VII. Nommé questeur dans un temps de disette, et le sort lui ayant donné la
Sicile en partage, il déplut d'abord aux Siciliens en exigeant d'eux des
contributions de blé qu'il était forcé d'envoyer à Rome; mais, quand ils
eurent reconnu sa vigilance, sa justice et sa douceur, ils lui donnèrent plus
de témoignages d'estime et d'honneur qu'à aucun des préteurs qu'ils avaient
eus jusqu'alors. Plusieurs jeunes gens des premières familles de Rome, ayant
été accusés de mollesse et d'insubordination dans le service militaire,
furent envoyés en Sicile auprès du préteur; Cicéron entreprit leur défense
et parvint à les justifier. Plein de confiance en lui-même, après tous ces
succès, il retournait à Rome, lorsqu'il eut en route une aventure assez
plaisante qu'il nous a lui-même transmise. En traversant la Campanie, il
rencontra un Romain de distinction qu'il croyait son ami. Persuadé que Rome
était remplie du bruit de sa renommée, il lui demanda ce qu'on y pensait de
lui et de tout ce qu'il avait fait. « Eh ! où donc avez-vous été, Cicéron,
pendant tout ce temps-ci? » lui répondit cet homme. Cette réponse le
découragea fort, en lui apprenant que sa réputation s'était perdue dans Rome
comme dans une mer immense et ne lui avait produit aucune gloire solide.
VIII. La
réflexion diminua depuis son ambition, en lui faisant sentir que cette gloire
à laquelle il aspirait n'avait point de bornes et qu'on ne pouvait espérer
d'en atteindre le terme. Cependant il conserva toute sa vie un grand amour pour
les louanges et une passion vive pour la gloire, qui l'empêchèrent souvent de
suivre, dans sa conduite, les vues sages que la raison lui inspirait. Entré
dans l'administration avec un désir ardent d'y réussir, il sentit, d'après
l'exemple des artisans qui, n'employant que des outils et des instruments
inanimés, savent en détail les noms de chacun et à quel usage ils sont
propres; il sentit, dis-je, qu'il serait honteux à un homme d'état dont les
fonctions publiques ne s'exercent que par le ministère des hommes, de mettre de
la négligence et de la paresse à connaître ses concitoyens. Il s'attacha
donc, non seulement à retenir les noms des plus considérables, mais encore à
savoir leur demeure à la ville, leurs maisons de campagne, leurs voisins, leurs
amis; en sorte qu'il n'allait dans aucun endroit de l'Italie qu'il ne pût
nommer facilement, et montrer même les terres et les maisons de ses amis.

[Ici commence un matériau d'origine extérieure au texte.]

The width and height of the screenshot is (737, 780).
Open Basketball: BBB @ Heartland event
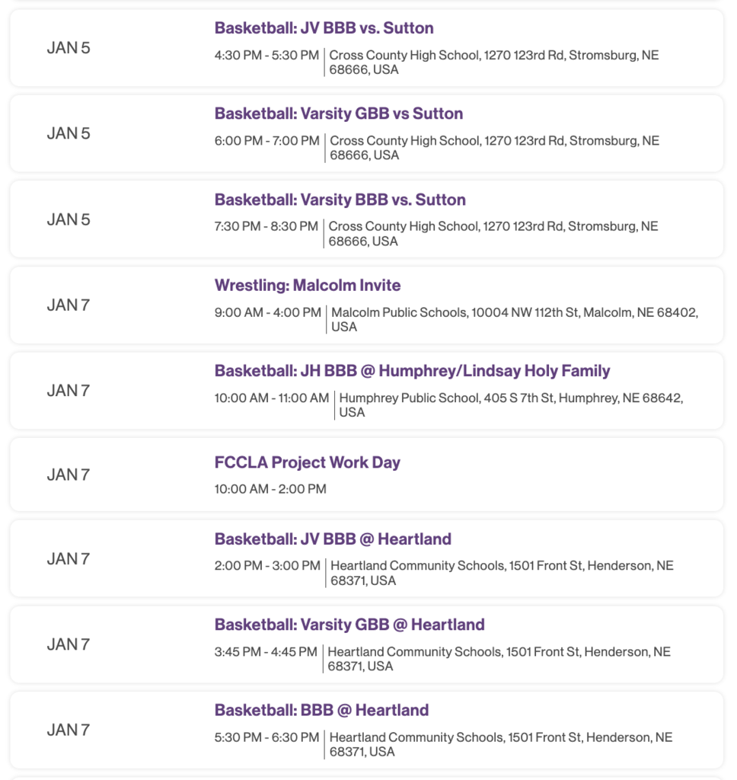point(321,711)
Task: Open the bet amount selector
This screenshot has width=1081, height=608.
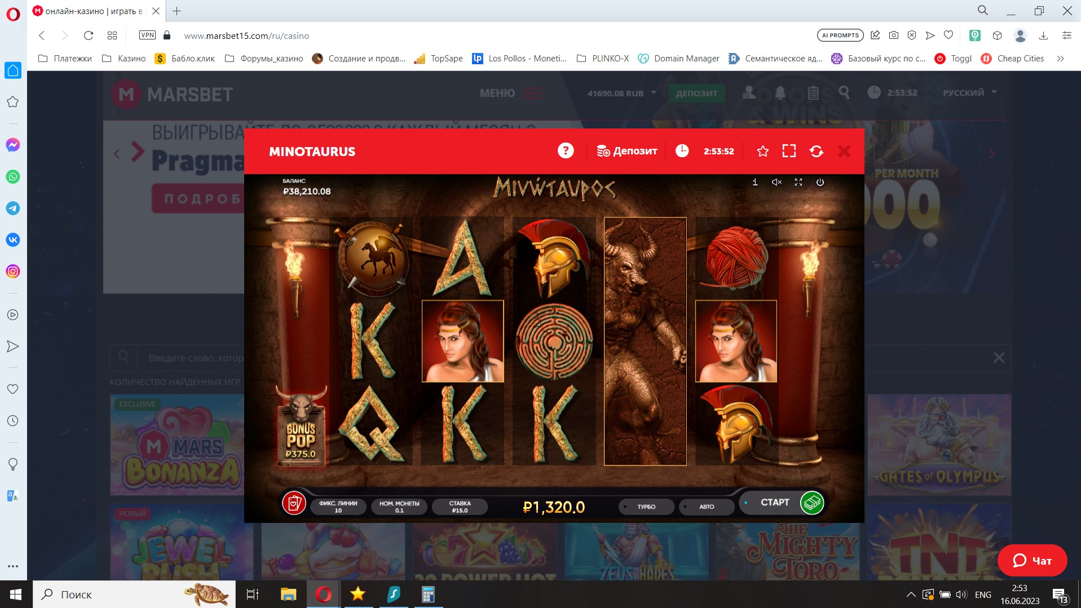Action: coord(460,507)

IX. Son bien était modique, mais il suffisait à sa dépense; et ce qui le
faisait admirer de tout le monde, c'est que, avec si peu de fortune, il ne
recevait pour ses plaidoyers, ni salaire, ni présent. Il fit paraître surtout
ce désintéressement dans l'accusation de Verrès. Cet homme avait été
préteur en Sicile , où il avait commis les excès les plus révoltants. Il fut
mis en justice par les Siciliens; et Cicéron le fit condamner, non en plaidant
contre lui , mais pour ainsi dire en ne plaidant pas. Les autres préteurs
voulaient le sauver; et, par des délais continuels, ils avaient fait traîner
l'affaire jusqu'au dernier jour des audiences, afin que, la journée ne
suffisant pas pour la plaidoirie, la cause ne fût pas jugée. Cicéron s'étant
levé dit qu'il n'avait pas besoin de plaider ; et, produisant les témoins sur
chaque fait, il les fit interroger et obligea les juges de prononcer. On
rapporte cependant plusieurs bons mots qu'il dit dans le cours du procès. Les
Romains appellent, en leur langue, le pourceau, verrès ; et comme un affranchi,
nommé Cécilius, qui passait pour être de la religion des Juifs, voulait
écarter les Siciliens de la cause, afin de se porter lui-même pour accusateur
de Verrès : « Que peut avoir de commun un Juif avec un verrat? » dit
Cicéron. Verrès avait un fils qui passait pour ne pas user honnêtement
de sa jeunesse. Un jour Verrès ayant osé traiter Cicéron d'efféminé: « Ce
sont, lui répondit cet orateur, des reproches qu'il faut faire à ses enfants
les portes fermées. »
X. L'orateur Hortensius n'osa pas se charger ouvertement de défendre Verrès ;
mais on obtint de lui de se trouver au jugement, lorsqu'il s'agirait de fixer
l'amende qu'on prononcerait contre l'accusé. Il reçut pour prix de cette
complaisance un sphinx d'ivoire; et Cicéron lui ayant dit un jour quelques mots
équivoques , Hortensius lui répondit qu'il ne savait pas deviner les énigmes
: « Vous avez pourtant le sphinx chez vous, lui repartit Cicéron. Verrès fut
condamné; et Cicéron, ayant fixé l'amende à sept cent cinquante mille
drachmes, fut accusé d'avoir reçu de l'argent pour l'avoir bornée à une
somme si modique. Cependant, lorsqu'il fut nommé édile, les Siciliens, voulant
lui témoigner leur reconnaissance , lui apportèrent de leur île plusieurs
choses précieuses pour servir d'ornement à ses jeux ; mais il n'employa pour
lui-même aucun de ces présents, et ne fit usage de la libéralité des
Siciliens que pour diminuer à Rome le prix des denrées.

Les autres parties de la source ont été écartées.